Text preprocessing for LexiMind.

Lightweight text cleaning and tokenization pipeline for model input preparation.

Author: Oliver Perrin
Date: December 2025
"""

from __future__ import annotations

from dataclasses import dataclass, replace
from typing import List, Sequence

import torch

from .tokenization import Tokenizer, TokenizerConfig

# --------------- Text Cleaning ---------------


class TextCleaner:
    """Basic text normalization."""

    def __init__(self, lowercase: bool = True) -> None:
        self.lowercase = lowercase

    def clean(self, text: str) -> str:
        """Strip, normalize whitespace, optionally lowercase."""
        text = text.strip()
        if self.lowercase:
            text = text.lower()
        return " ".join(text.split())

    def clean_batch(self, texts: Sequence[str]) -> List[str]:
        """Clean multiple texts."""
        return [self.clean(t) for t in texts]

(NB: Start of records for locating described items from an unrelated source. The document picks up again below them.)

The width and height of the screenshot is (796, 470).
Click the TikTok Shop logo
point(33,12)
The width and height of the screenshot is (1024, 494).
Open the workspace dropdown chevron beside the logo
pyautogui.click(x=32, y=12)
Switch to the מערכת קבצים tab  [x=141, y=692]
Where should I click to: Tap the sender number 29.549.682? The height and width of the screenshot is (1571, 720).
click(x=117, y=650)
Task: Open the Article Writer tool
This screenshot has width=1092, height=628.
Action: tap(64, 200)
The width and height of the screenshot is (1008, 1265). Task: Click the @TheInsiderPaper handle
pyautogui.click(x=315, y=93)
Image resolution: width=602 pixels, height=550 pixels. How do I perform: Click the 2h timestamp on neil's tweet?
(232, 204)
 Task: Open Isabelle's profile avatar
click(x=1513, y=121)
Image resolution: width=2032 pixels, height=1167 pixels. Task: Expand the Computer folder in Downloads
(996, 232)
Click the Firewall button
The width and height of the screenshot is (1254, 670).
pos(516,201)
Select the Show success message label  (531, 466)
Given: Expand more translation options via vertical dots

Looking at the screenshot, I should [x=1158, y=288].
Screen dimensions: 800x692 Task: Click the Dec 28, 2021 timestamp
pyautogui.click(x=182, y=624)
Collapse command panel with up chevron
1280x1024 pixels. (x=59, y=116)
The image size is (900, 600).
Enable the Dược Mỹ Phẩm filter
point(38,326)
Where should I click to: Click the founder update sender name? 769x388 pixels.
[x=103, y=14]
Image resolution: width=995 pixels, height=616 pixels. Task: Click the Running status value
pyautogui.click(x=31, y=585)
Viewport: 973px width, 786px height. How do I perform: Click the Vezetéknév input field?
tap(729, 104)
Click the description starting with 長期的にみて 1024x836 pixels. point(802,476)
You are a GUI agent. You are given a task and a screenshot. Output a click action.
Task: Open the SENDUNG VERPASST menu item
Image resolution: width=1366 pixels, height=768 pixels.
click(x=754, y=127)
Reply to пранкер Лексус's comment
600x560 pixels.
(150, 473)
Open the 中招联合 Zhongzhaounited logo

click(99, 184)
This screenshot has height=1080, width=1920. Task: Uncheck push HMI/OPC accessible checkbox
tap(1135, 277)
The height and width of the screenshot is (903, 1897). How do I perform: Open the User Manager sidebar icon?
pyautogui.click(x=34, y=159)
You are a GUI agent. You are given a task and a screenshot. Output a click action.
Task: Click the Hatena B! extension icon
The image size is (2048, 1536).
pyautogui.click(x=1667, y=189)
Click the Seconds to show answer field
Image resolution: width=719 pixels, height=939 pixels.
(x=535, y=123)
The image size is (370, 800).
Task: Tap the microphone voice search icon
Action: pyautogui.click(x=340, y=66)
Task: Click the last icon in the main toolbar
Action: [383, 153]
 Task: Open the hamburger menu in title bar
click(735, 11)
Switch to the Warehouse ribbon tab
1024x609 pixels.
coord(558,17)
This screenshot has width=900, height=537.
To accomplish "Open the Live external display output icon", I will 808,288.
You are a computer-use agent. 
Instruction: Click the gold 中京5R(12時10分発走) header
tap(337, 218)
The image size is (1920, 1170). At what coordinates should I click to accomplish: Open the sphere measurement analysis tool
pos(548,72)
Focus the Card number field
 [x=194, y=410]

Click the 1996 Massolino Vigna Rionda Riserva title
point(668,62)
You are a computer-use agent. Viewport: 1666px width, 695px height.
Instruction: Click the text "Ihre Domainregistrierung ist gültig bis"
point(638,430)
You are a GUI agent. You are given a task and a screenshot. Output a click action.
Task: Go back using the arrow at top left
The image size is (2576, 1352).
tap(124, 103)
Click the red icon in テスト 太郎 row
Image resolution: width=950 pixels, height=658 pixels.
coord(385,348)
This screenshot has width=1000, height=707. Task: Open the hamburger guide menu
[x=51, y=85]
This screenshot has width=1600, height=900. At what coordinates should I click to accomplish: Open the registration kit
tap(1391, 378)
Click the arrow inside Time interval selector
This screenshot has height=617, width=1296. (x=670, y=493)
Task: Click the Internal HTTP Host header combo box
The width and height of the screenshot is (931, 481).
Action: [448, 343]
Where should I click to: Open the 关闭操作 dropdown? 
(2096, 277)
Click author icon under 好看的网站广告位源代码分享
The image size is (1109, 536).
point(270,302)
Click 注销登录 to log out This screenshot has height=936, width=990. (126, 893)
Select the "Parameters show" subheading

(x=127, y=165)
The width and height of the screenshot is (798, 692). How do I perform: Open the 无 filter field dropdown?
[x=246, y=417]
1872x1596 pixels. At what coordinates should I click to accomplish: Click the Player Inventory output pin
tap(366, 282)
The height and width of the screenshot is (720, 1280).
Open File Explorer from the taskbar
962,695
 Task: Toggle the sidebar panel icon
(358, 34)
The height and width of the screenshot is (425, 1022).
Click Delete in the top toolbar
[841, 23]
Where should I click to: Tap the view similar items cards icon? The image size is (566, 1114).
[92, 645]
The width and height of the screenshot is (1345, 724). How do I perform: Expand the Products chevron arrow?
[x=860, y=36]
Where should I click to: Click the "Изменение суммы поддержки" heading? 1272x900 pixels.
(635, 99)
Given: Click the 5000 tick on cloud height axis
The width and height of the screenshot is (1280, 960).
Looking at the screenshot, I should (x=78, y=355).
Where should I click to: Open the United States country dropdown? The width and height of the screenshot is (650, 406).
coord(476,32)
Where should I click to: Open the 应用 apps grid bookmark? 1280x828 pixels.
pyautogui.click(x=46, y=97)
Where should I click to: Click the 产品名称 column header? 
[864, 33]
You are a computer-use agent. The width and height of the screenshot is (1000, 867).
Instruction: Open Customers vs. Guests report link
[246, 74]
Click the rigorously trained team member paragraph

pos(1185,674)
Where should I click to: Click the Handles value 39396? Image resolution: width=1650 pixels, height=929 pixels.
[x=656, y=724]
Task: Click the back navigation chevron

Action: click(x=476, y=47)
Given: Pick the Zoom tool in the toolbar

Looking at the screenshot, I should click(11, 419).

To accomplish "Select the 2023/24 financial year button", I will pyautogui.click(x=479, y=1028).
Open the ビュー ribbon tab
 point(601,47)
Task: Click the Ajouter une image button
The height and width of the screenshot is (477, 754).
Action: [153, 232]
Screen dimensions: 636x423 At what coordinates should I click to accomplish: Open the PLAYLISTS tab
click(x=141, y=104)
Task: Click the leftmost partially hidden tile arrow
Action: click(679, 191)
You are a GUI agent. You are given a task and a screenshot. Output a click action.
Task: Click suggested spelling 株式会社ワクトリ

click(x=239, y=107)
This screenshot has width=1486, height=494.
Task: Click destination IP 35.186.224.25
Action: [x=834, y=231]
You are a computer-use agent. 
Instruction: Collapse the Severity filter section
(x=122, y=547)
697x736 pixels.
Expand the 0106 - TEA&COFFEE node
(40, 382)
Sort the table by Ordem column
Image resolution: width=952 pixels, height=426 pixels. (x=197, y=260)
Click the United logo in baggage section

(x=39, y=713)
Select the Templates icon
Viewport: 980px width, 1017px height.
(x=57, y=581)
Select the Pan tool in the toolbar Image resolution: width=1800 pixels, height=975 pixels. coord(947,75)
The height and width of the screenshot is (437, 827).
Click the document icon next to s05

    # Backwards compatibility alias
    def transform(self, texts: Sequence[str]) -> List[str]:
        """Alias for clean_batch (sklearn-style interface)."""
        return self.clean_batch(texts)


# --------------- Batch Output ---------------


@dataclass
class Batch:
    """Tokenized batch ready for model consumption."""

    input_ids: torch.Tensor
    attention_mask: torch.Tensor
    lengths: List[int]


# --------------- Preprocessor ---------------


class TextPreprocessor:
    """Combines text cleaning with tokenization."""

    def __init__(
        self,
        tokenizer: Tokenizer | None = None,
        *,
        tokenizer_config: TokenizerConfig | None = None,
        tokenizer_name: str = "google/flan-t5-base",
        max_length: int | None = None,
        lowercase: bool = True,
    ) -> None:
        self.cleaner = TextCleaner(lowercase=lowercase)

        # Initialize or validate tokenizer
        if tokenizer is None:
            cfg = tokenizer_config or TokenizerConfig(pretrained_model_name=tokenizer_name)
            if max_length is not None:
                cfg = replace(cfg, max_length=max_length)
            self.tokenizer = Tokenizer(cfg)
        else:
            self.tokenizer = tokenizer
            if max_length is not None and max_length != tokenizer.config.max_length:
                raise ValueError(
                    "max_length conflicts with tokenizer config - "
                    "initialize tokenizer with desired settings"
                )

        self.max_length = max_length or self.tokenizer.config.max_length

    def clean_text(self, text: str) -> str:
        """Clean a single text."""
        return self.cleaner.clean(text)

    def batch_encode(self, texts: Sequence[str]) -> Batch:
        """Clean and tokenize texts into a batch."""
        cleaned = self.cleaner.clean_batch(texts)
        encoded = self.tokenizer.batch_encode(cleaned, max_length=self.max_length)

        input_ids = encoded["input_ids"]
        attention_mask = encoded["attention_mask"].to(dtype=torch.bool)
        lengths = attention_mask.sum(dim=1).tolist()

        return Batch(input_ids=input_ids, attention_mask=attention_mask, lengths=lengths)

    def __call__(self, texts: Sequence[str]) -> Batch:
        """Alias for batch_encode."""
        return self.batch_encode(texts)


# --------------- Backwards Compatibility ---------------

# Keep old name for any imports
BasicTextCleaner = TextCleaner